── Dataset records ──

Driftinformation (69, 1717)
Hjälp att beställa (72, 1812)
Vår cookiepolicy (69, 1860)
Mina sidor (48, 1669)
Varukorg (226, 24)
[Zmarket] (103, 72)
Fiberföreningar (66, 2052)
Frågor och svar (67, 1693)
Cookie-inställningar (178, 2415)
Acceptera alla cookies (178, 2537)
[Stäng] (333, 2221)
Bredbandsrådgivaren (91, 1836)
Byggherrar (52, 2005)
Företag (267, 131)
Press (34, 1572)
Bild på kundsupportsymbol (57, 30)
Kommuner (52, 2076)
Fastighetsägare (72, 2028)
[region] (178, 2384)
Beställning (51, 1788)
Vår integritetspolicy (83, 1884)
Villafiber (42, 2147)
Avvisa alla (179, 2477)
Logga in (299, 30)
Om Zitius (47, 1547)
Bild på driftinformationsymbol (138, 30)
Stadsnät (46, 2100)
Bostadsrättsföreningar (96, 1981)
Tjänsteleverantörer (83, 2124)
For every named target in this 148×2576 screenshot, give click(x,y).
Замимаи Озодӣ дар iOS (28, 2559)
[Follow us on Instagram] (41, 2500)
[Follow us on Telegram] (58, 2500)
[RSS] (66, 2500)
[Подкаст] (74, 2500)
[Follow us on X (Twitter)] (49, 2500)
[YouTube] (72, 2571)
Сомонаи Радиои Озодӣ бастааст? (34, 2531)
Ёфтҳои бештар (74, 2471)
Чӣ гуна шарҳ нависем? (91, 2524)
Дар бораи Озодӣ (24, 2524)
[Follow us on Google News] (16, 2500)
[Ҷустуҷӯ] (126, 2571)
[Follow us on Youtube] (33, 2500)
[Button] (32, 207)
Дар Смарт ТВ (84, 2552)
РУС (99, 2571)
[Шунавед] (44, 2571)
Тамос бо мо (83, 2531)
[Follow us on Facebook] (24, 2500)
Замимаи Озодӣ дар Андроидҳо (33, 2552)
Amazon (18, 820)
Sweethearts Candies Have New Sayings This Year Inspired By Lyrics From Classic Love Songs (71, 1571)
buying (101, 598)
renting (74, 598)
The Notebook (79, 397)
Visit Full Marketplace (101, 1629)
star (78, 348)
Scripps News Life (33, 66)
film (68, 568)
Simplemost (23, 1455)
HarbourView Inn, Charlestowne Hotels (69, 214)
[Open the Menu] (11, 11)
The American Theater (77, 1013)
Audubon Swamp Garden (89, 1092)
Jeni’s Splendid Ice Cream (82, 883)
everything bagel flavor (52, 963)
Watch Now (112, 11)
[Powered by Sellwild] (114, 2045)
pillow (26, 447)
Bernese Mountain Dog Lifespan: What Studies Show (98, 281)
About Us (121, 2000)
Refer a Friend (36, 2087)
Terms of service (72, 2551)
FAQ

───

**Problem:**
Taking the records above, retype every line from the one with "buying (101, 598)" down to the one with "Audubon Swamp Garden (89, 1092)", exactly and with nothing else.

**Solution for this problem:**
buying (101, 598)
renting (74, 598)
The Notebook (79, 397)
Visit Full Marketplace (101, 1629)
star (78, 348)
Scripps News Life (33, 66)
film (68, 568)
Simplemost (23, 1455)
HarbourView Inn, Charlestowne Hotels (69, 214)
[Open the Menu] (11, 11)
The American Theater (77, 1013)
Audubon Swamp Garden (89, 1092)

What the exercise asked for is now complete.